____ GIVEN ENTRIES

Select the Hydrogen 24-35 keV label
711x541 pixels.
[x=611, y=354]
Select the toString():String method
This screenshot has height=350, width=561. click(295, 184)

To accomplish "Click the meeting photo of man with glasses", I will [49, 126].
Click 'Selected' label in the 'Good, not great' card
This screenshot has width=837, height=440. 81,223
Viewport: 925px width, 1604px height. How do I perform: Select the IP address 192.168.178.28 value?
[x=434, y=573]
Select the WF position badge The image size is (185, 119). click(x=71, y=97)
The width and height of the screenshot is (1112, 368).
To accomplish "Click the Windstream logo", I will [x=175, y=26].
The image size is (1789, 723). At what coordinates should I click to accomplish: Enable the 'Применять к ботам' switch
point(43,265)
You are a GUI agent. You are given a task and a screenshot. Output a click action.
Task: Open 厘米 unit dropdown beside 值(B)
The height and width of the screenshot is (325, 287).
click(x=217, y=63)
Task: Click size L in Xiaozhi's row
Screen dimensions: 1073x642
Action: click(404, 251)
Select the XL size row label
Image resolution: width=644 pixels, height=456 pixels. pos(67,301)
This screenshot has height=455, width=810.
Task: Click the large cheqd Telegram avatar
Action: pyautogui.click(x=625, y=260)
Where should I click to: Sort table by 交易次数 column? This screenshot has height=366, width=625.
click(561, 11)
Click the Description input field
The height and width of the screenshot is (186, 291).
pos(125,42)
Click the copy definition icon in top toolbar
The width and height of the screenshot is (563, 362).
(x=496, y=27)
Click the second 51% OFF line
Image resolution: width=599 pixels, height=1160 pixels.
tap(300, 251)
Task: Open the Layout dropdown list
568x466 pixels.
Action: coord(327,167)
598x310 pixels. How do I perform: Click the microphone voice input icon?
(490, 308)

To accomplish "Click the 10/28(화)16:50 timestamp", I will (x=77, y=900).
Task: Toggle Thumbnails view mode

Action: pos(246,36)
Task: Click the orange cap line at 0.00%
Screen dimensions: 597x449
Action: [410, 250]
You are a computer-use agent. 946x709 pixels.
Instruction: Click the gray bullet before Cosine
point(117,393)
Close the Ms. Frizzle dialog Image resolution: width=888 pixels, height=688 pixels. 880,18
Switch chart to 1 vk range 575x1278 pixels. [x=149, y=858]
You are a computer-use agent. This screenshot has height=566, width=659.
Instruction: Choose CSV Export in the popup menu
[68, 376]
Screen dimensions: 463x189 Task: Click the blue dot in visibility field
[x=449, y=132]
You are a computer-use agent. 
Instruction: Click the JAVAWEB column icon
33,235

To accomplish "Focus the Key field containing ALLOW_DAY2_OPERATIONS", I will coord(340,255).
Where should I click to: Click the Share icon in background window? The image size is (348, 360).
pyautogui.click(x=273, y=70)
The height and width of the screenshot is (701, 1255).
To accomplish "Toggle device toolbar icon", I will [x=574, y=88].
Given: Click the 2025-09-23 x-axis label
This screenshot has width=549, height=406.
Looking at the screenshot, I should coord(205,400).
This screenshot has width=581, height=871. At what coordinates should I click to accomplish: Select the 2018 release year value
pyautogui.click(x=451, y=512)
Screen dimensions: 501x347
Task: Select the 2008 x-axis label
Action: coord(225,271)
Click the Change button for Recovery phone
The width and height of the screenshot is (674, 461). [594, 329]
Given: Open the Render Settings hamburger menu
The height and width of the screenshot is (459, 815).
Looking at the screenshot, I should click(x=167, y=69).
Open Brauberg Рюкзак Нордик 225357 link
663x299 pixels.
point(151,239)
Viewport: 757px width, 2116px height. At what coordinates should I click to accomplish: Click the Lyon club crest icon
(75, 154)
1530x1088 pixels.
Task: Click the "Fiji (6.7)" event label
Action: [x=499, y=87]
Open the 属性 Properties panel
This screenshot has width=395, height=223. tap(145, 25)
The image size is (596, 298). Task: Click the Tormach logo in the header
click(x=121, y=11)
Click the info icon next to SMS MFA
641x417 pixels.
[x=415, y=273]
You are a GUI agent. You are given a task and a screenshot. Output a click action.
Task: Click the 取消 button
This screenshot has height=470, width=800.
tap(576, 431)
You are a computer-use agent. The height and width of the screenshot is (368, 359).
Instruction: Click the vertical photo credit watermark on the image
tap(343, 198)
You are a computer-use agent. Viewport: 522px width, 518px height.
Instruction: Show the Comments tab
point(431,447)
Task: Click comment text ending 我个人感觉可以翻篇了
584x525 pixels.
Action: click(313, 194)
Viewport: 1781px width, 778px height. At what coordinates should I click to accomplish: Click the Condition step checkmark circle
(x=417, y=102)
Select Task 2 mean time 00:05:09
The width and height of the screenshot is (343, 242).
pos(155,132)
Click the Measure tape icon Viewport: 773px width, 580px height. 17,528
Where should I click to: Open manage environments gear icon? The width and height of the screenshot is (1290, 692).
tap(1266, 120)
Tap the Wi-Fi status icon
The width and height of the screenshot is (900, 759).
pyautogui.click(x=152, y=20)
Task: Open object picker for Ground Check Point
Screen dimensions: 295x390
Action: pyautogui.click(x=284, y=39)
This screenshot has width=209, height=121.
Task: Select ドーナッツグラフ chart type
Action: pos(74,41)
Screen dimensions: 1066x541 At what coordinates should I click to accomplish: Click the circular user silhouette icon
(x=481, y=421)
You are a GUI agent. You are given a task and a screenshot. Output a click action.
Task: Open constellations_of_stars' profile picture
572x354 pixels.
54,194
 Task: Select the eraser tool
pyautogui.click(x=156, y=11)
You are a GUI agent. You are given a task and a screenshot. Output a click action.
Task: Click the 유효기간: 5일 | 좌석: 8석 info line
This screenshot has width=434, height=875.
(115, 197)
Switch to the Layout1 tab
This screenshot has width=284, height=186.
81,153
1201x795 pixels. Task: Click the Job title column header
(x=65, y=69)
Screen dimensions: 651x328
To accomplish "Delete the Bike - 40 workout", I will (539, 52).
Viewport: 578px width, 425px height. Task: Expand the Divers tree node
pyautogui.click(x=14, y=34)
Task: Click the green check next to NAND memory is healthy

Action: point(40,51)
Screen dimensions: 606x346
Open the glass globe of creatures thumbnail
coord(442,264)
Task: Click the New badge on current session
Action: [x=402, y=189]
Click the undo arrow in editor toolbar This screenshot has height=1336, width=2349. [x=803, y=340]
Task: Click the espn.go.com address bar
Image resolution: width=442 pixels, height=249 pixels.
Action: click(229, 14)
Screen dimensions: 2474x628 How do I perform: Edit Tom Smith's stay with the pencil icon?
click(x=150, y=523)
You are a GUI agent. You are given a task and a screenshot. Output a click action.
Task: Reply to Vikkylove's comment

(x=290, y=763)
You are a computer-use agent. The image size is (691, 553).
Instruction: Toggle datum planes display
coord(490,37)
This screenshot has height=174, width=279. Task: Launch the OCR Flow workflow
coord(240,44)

________

> _WORK ORDER_: Give the data again. Keep every line identical.

> _RESULT FOR THIS EXERCISE_:
Select the Hydrogen 24-35 keV label
711x541 pixels.
[x=611, y=354]
Select the toString():String method
This screenshot has height=350, width=561. click(295, 184)

To accomplish "Click the meeting photo of man with glasses", I will [49, 126].
Click 'Selected' label in the 'Good, not great' card
This screenshot has width=837, height=440. 81,223
Viewport: 925px width, 1604px height. How do I perform: Select the IP address 192.168.178.28 value?
[x=434, y=573]
Select the WF position badge The image size is (185, 119). click(x=71, y=97)
The width and height of the screenshot is (1112, 368).
To accomplish "Click the Windstream logo", I will [x=175, y=26].
The image size is (1789, 723). At what coordinates should I click to accomplish: Enable the 'Применять к ботам' switch
point(43,265)
You are a GUI agent. You are given a task and a screenshot. Output a click action.
Task: Open 厘米 unit dropdown beside 值(B)
The height and width of the screenshot is (325, 287).
click(x=217, y=63)
Task: Click size L in Xiaozhi's row
Screen dimensions: 1073x642
Action: click(404, 251)
Select the XL size row label
Image resolution: width=644 pixels, height=456 pixels. pos(67,301)
This screenshot has height=455, width=810.
Task: Click the large cheqd Telegram avatar
Action: pyautogui.click(x=625, y=260)
Where should I click to: Sort table by 交易次数 column? This screenshot has height=366, width=625.
click(561, 11)
Click the Description input field
The height and width of the screenshot is (186, 291).
pos(125,42)
Click the copy definition icon in top toolbar
The width and height of the screenshot is (563, 362).
(x=496, y=27)
Click the second 51% OFF line
Image resolution: width=599 pixels, height=1160 pixels.
tap(300, 251)
Task: Open the Layout dropdown list
568x466 pixels.
Action: coord(327,167)
598x310 pixels. How do I perform: Click the microphone voice input icon?
(490, 308)

To accomplish "Click the 10/28(화)16:50 timestamp", I will (x=77, y=900).
Task: Toggle Thumbnails view mode

Action: pos(246,36)
Task: Click the orange cap line at 0.00%
Screen dimensions: 597x449
Action: [410, 250]
You are a computer-use agent. 946x709 pixels.
Instruction: Click the gray bullet before Cosine
point(117,393)
Close the Ms. Frizzle dialog Image resolution: width=888 pixels, height=688 pixels. 880,18
Switch chart to 1 vk range 575x1278 pixels. [x=149, y=858]
You are a computer-use agent. This screenshot has height=566, width=659.
Instruction: Choose CSV Export in the popup menu
[68, 376]
Screen dimensions: 463x189 Task: Click the blue dot in visibility field
[x=449, y=132]
You are a computer-use agent. 
Instruction: Click the JAVAWEB column icon
33,235

To accomplish "Focus the Key field containing ALLOW_DAY2_OPERATIONS", I will coord(340,255).
Where should I click to: Click the Share icon in background window? The image size is (348, 360).
pyautogui.click(x=273, y=70)
The height and width of the screenshot is (701, 1255).
To accomplish "Toggle device toolbar icon", I will [x=574, y=88].
Given: Click the 2025-09-23 x-axis label
This screenshot has width=549, height=406.
Looking at the screenshot, I should coord(205,400).
This screenshot has width=581, height=871. At what coordinates should I click to accomplish: Select the 2018 release year value
pyautogui.click(x=451, y=512)
Screen dimensions: 501x347
Task: Select the 2008 x-axis label
Action: coord(225,271)
Click the Change button for Recovery phone
The width and height of the screenshot is (674, 461). [594, 329]
Given: Open the Render Settings hamburger menu
The height and width of the screenshot is (459, 815).
Looking at the screenshot, I should click(x=167, y=69).
Open Brauberg Рюкзак Нордик 225357 link
663x299 pixels.
point(151,239)
Viewport: 757px width, 2116px height. At what coordinates should I click to accomplish: Click the Lyon club crest icon
(75, 154)
1530x1088 pixels.
Task: Click the "Fiji (6.7)" event label
Action: [x=499, y=87]
Open the 属性 Properties panel
This screenshot has width=395, height=223. tap(145, 25)
The image size is (596, 298). Task: Click the Tormach logo in the header
click(x=121, y=11)
Click the info icon next to SMS MFA
641x417 pixels.
[x=415, y=273]
You are a GUI agent. You are given a task and a screenshot. Output a click action.
Task: Click the 取消 button
This screenshot has height=470, width=800.
tap(576, 431)
You are a computer-use agent. The height and width of the screenshot is (368, 359).
Instruction: Click the vertical photo credit watermark on the image
tap(343, 198)
You are a computer-use agent. Viewport: 522px width, 518px height.
Instruction: Show the Comments tab
point(431,447)
Task: Click comment text ending 我个人感觉可以翻篇了
584x525 pixels.
Action: click(313, 194)
Viewport: 1781px width, 778px height. At what coordinates should I click to accomplish: Click the Condition step checkmark circle
(x=417, y=102)
Select Task 2 mean time 00:05:09
The width and height of the screenshot is (343, 242).
pos(155,132)
Click the Measure tape icon Viewport: 773px width, 580px height. 17,528
Where should I click to: Open manage environments gear icon? The width and height of the screenshot is (1290, 692).
tap(1266, 120)
Tap the Wi-Fi status icon
The width and height of the screenshot is (900, 759).
pyautogui.click(x=152, y=20)
Task: Open object picker for Ground Check Point
Screen dimensions: 295x390
Action: pyautogui.click(x=284, y=39)
This screenshot has width=209, height=121.
Task: Select ドーナッツグラフ chart type
Action: pos(74,41)
Screen dimensions: 1066x541 At what coordinates should I click to accomplish: Click the circular user silhouette icon
(x=481, y=421)
You are a GUI agent. You are given a task and a screenshot. Output a click action.
Task: Open constellations_of_stars' profile picture
572x354 pixels.
54,194
 Task: Select the eraser tool
pyautogui.click(x=156, y=11)
You are a GUI agent. You are given a task and a screenshot. Output a click action.
Task: Click the 유효기간: 5일 | 좌석: 8석 info line
This screenshot has width=434, height=875.
(115, 197)
Switch to the Layout1 tab
This screenshot has width=284, height=186.
81,153
1201x795 pixels. Task: Click the Job title column header
(x=65, y=69)
Screen dimensions: 651x328
To accomplish "Delete the Bike - 40 workout", I will (539, 52).
Viewport: 578px width, 425px height. Task: Expand the Divers tree node
pyautogui.click(x=14, y=34)
Task: Click the green check next to NAND memory is healthy

Action: point(40,51)
Screen dimensions: 606x346
Open the glass globe of creatures thumbnail
coord(442,264)
Task: Click the New badge on current session
Action: [x=402, y=189]
Click the undo arrow in editor toolbar This screenshot has height=1336, width=2349. [x=803, y=340]
Task: Click the espn.go.com address bar
Image resolution: width=442 pixels, height=249 pixels.
Action: click(229, 14)
Screen dimensions: 2474x628 How do I perform: Edit Tom Smith's stay with the pencil icon?
click(x=150, y=523)
You are a GUI agent. You are given a task and a screenshot. Output a click action.
Task: Reply to Vikkylove's comment

(x=290, y=763)
You are a computer-use agent. The image size is (691, 553).
Instruction: Toggle datum planes display
coord(490,37)
This screenshot has height=174, width=279. Task: Launch the OCR Flow workflow
coord(240,44)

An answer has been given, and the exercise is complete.